Q: Our management is concerned about the acrimony surrounding this election. How can we manage our employees’ support of their candidates without breaking any laws?
A: While some elections happen more frequently, nothing gets Americans’ blood boiling like a good, old-fashioned presidential election every four years. As far as those go, the current election is the most contentious most of us have ever seen.
What should HR do when political activity spills over into the workplace? Even seasoned HR employees can become intimidated when an employee says, “You’re infringing on my First Amendment rights!”
First things first: Do your employees actually have a First Amendment right to free speech in the workplace? As with everything legal, the answer is “yes,” and “no.”
Public-sector or “government” employers have a dual role: (1) to effectively operate institutions providing public services, and (2) to operate as entities governed by the First Amendment. Therefore, when a public-sector employee criticizes his or her employer, the task is to determine whether that employee’s words are protected political speech or an unprotected act of insubordination.
Public-sector employees terminated for political speech in the workplace have to prove two things to win in court: They must show their speech addresses a matter of public concern, and they must show their free-speech interests outweigh their employer’s efficiency interests. Federal courts have reached wildly different conclusions in such cases, so if you are a public employer faced with this situation, call MSEC, and we’ll help you.
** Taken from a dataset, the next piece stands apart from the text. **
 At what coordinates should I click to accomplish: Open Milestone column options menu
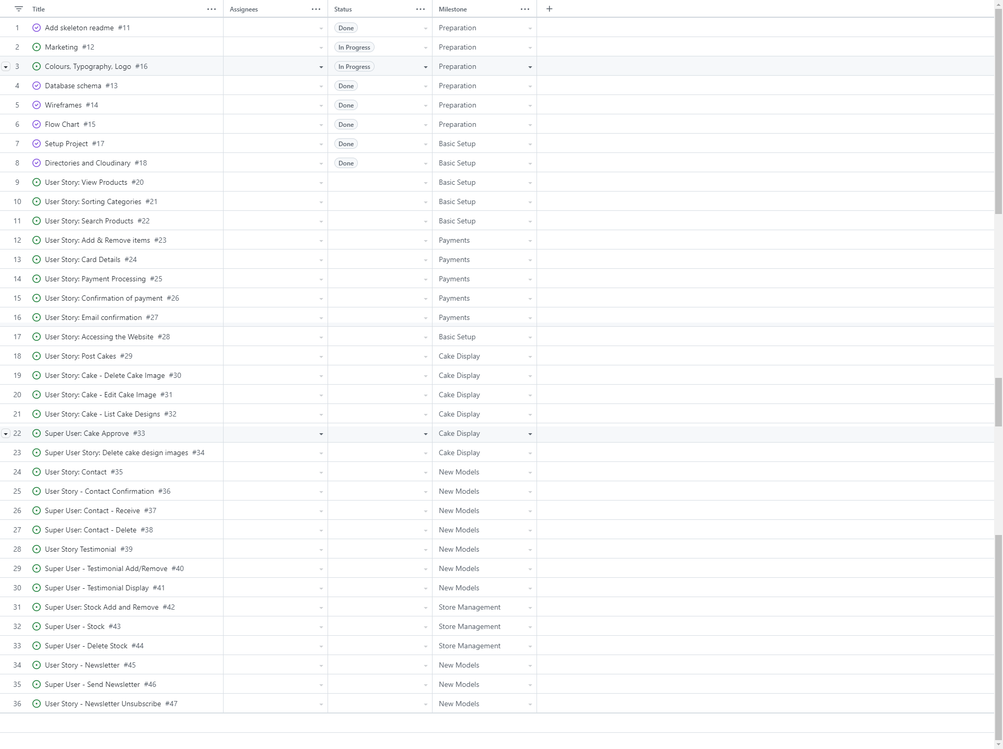click(x=525, y=9)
Private-sector employers have less to worry about and may prohibit employees from engaging in political activity during the work day. They may also prohibit the use of company equipment, such as printers and telephones, for political purposes.
Note that you cannot interfere with employees expressing their political views outside of the workplace. Also, some states and municipalities have laws that specifically address employee political activity and prevent discrimination against employees for expressing their political views.
The National Labor Relations Act complicates things further. According to the report released by the General Counsel of the National Labor Relations Board in March 2015, a work rule prohibiting employees from engaging in protected concerted activity or one that can be reasonably construed as attempting to prohibit protected concerted activity may be found unlawful. With respect to political activity, an employer may not discipline employees who participate in political advocacy and conduct aimed at making the employer aware of issues related to wages, hours, or working conditions or that has a direct relationship to an employee’s working conditions.
All of this sounds pretty complicated, and in worst-case situations, it can be. However, most employers will be able to achieve their goals simply by prohibiting campaigning during work hours, including posters and other political collateral, and prohibiting the use of office equipment for political purposes.